● Given data:

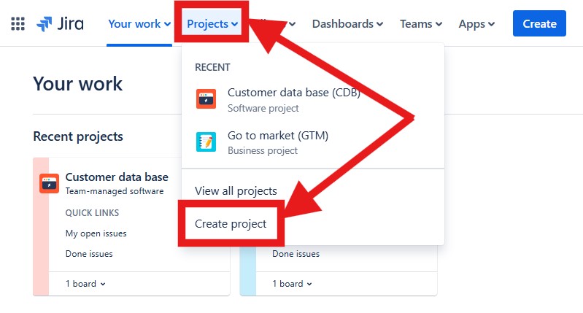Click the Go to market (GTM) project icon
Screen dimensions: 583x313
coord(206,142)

==

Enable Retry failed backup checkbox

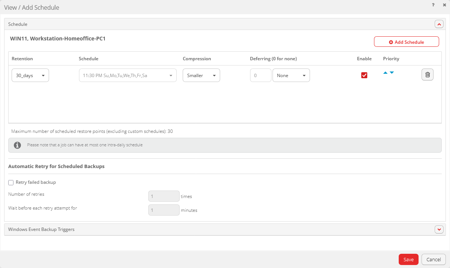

...

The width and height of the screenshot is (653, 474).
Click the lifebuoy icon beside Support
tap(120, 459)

● Task details:
Quote the data word for word, starting with the line that contains "Click the Go to market (GTM) project icon" and continuing through the line that contains "coord(206,142)", including both of those lines. Leave any pictures out of your answer.

● Written solution:
Click the Go to market (GTM) project icon
Screen dimensions: 583x313
coord(206,142)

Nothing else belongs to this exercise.